» **WORK ORDER**
Identify every line of the records that contains the string "alert", and copy each of those lines. Case matters.

» **Dataset entries**

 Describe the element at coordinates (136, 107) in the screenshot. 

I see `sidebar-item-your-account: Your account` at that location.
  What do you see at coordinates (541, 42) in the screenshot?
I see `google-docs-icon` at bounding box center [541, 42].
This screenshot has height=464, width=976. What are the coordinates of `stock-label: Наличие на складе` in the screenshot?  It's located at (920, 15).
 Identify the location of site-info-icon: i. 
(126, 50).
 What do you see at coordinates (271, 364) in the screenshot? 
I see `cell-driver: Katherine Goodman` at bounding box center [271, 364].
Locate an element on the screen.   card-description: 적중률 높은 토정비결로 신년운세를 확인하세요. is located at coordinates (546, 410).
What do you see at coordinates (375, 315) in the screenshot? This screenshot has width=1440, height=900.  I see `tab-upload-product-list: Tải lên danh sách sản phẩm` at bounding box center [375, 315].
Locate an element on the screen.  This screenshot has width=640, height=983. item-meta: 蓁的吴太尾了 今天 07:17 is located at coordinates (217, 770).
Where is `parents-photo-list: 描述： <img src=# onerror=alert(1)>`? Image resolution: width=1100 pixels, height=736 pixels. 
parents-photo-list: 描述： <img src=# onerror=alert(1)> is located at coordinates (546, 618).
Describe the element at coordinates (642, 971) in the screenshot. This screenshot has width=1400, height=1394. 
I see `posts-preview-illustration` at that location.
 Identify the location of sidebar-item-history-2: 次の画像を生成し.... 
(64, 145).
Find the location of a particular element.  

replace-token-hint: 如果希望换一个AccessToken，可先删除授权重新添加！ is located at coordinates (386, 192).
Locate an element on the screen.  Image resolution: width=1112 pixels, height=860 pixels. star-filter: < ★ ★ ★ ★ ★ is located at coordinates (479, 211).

» **RESULT BELOW**
Where is `parents-photo-list: 描述： <img src=# onerror=alert(1)>`? Image resolution: width=1100 pixels, height=736 pixels. 
parents-photo-list: 描述： <img src=# onerror=alert(1)> is located at coordinates (546, 618).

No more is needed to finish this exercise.